Como en la ficción, se debe poner en suspenso el escepticismo; a diferencia de ella, abrir la puerta al ridículo no es una posibilidad sino algo que se da por sentado. Si lo tomamos como un juego, tiene la particularidad de que no tiene como fin separar a ganadores de perdedores, al menos no con términos claros. Una interpretación técnicamente bien lograda puede considerarse un éxito social en la misma medida que una desafinada y fársica. La distancia que hay entre la persona que toma su turno en el escenario y la estrella a la que emula es parte del juego y contribuye a uno de sus rasgos principales: la caricaturización de la estrella y de la misma persona que interpreta.

El karaoke ha despertado animadversión en cada momento de su historia. Aun cuando se trata de un evento plenamente cotidiano, hay pocas personas a quienes les resulte indiferente. A sus detractores les parece un pasatiempo insoportablemente banal, kitsch y ridículo. Sus practicantes lo disfrutan por las mismas razones. Para muchas otras personas el asco y el disfrute se sobreponen mientras suceden las interpretaciones, ya sea arriba del escenario o como parte del público.

A partir de 2007 en Filipinas comenzó una serie de incidentes que llegó a ser conocida como “Los asesinatos de ‘My way’”: gente que era atacada mientras cantaba esa canción en bares de karaoke. Se calcula que, entre ese año y 2012, hubo alrededor de diez casos sin ninguna relación entre sí más allá de los factores enlistados. En cierto punto de la década anterior comenzaron a suprimirla de las listas de reproducción en bares de Manila y otras ciudades.
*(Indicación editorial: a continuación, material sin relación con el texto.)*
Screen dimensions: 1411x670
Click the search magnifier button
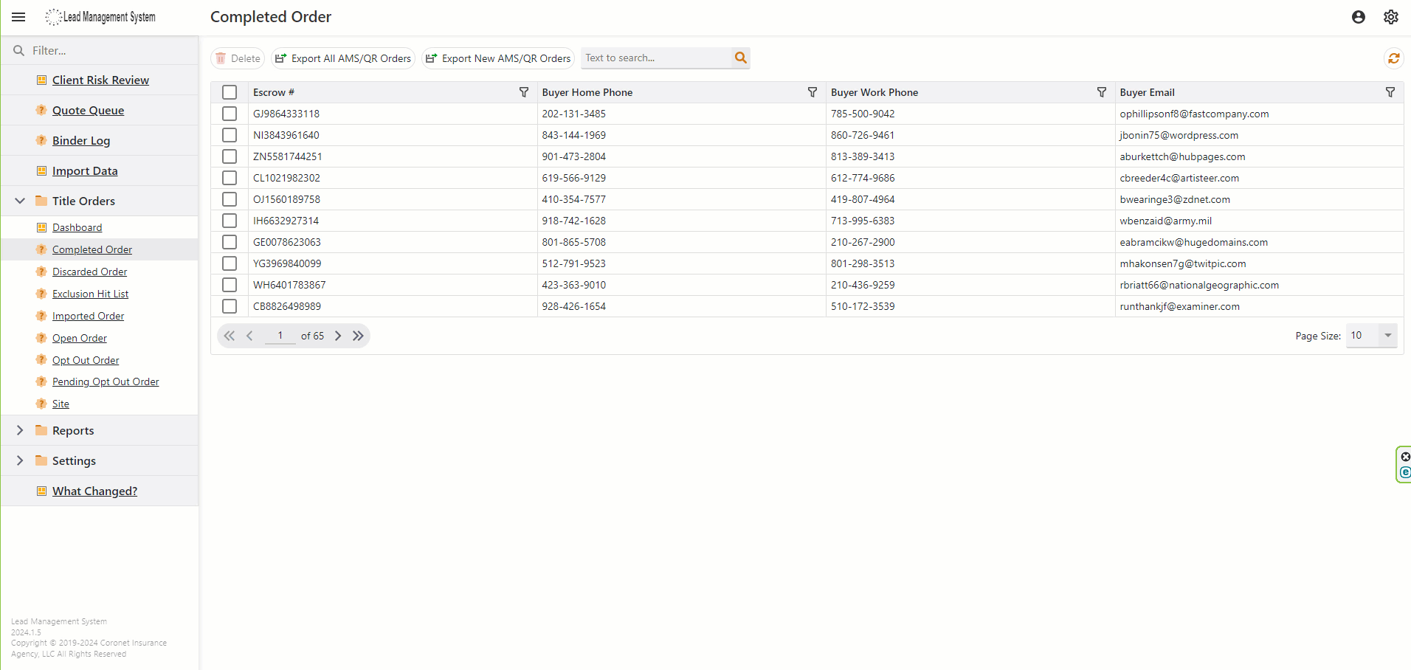pos(740,58)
No queda claro si detrás de todos los incidentes hubo la misma motivación, aunque varios comentaristas apuntaron a la fricción entre la etiqueta de los bares en Asia sudoriental y las líneas que popularizó Sinatra, llenas de arrogancia machista.

En su momento embrionario, cuando empezaba a difundirse el uso de la Sparko Box de Negishi, la controversia se daba en otro terreno: una parte del gremio de músicos japoneses se opuso tanto a este dispositivo como al prototipo creado por Daisuke Inoue. Su preocupación era que podían quedarse sin trabajo, al encontrar que nadie necesitaría contratar sus servicios si cualquiera (asistentes a una fiesta o a un establecimiento) podía tomar su lugar de forma gratuita. Como apuntó hace poco el historiador de la música Matt Alt, esta inquietud, aunque puede aparecer como risible desde nuestra perspectiva (con la ventaja del paso del tiempo), refleja a la perfección los miedos actuales por la posible suplantación de los intérpretes profesionales por medio de herramientas de inteligencia artificial.
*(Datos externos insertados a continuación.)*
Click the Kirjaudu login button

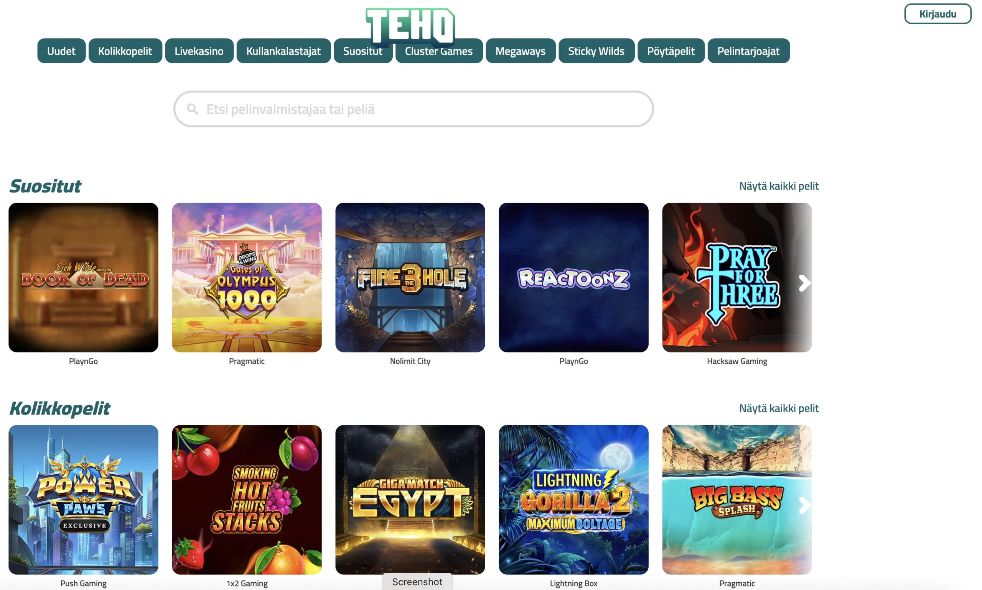937,14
Otro de los grandes puntos de inflexión que modificaron la forma en que se produce, distribuye y escucha la música puede echar algo de luz: el lento tránsito de una industria musical centrada en las ventas en soporte físico hacia una cuyo mayor volumen de operaciones es la escucha en línea. El miedo que buscaron sembrar los sellos discográficos por el supuesto colapso económico que se avecinaba y los ajustes que disiparon esos miedos (la legitimación de Spotify como una de las subtramas principales) tuvieron como hilo conductor la noción de propiedad aplicada a las obras musicales. Se trataba de no dejar ir el negocio como columna principal de esta actividad, ignorando las posibilidades creativas que se abrían.
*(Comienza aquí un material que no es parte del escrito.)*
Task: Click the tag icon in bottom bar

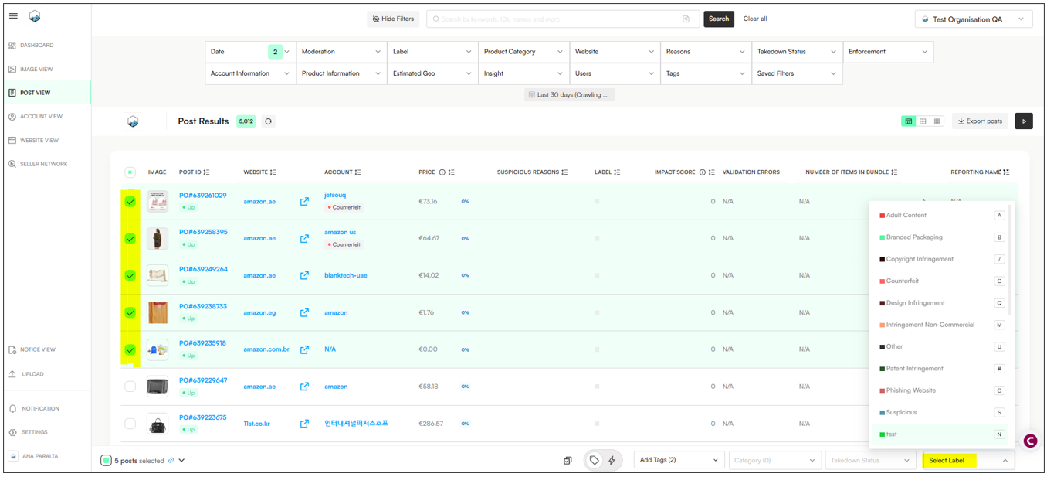Action: click(594, 461)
Esta transición se asemeja a lo que despierta la proliferación de las IA en música, así como a la Sparko Box y su nieto, el karaoke contemporáneo: la principal fuente del miedo que despiertan es la amenaza a su uso como mercancía y las ganancias que pueden obtenerse (miedos que, a la vuelta de las décadas, suelen resultar infundados). Los intercambios y los desarrollos a los que pueden dar paso (e incluso, otros peligros potenciales, que podrían ser más serios que las amenazas a la propiedad) se dejan en segundo plano. Como si con ello hubieran dejado un mensaje, voluntario o involuntario, hace seis décadas, los múltiples abuelos del karaoke decidieron no registrar su invento: lo que perseguían no se encontraba en el reino de lo económico sino en el de lo sensible.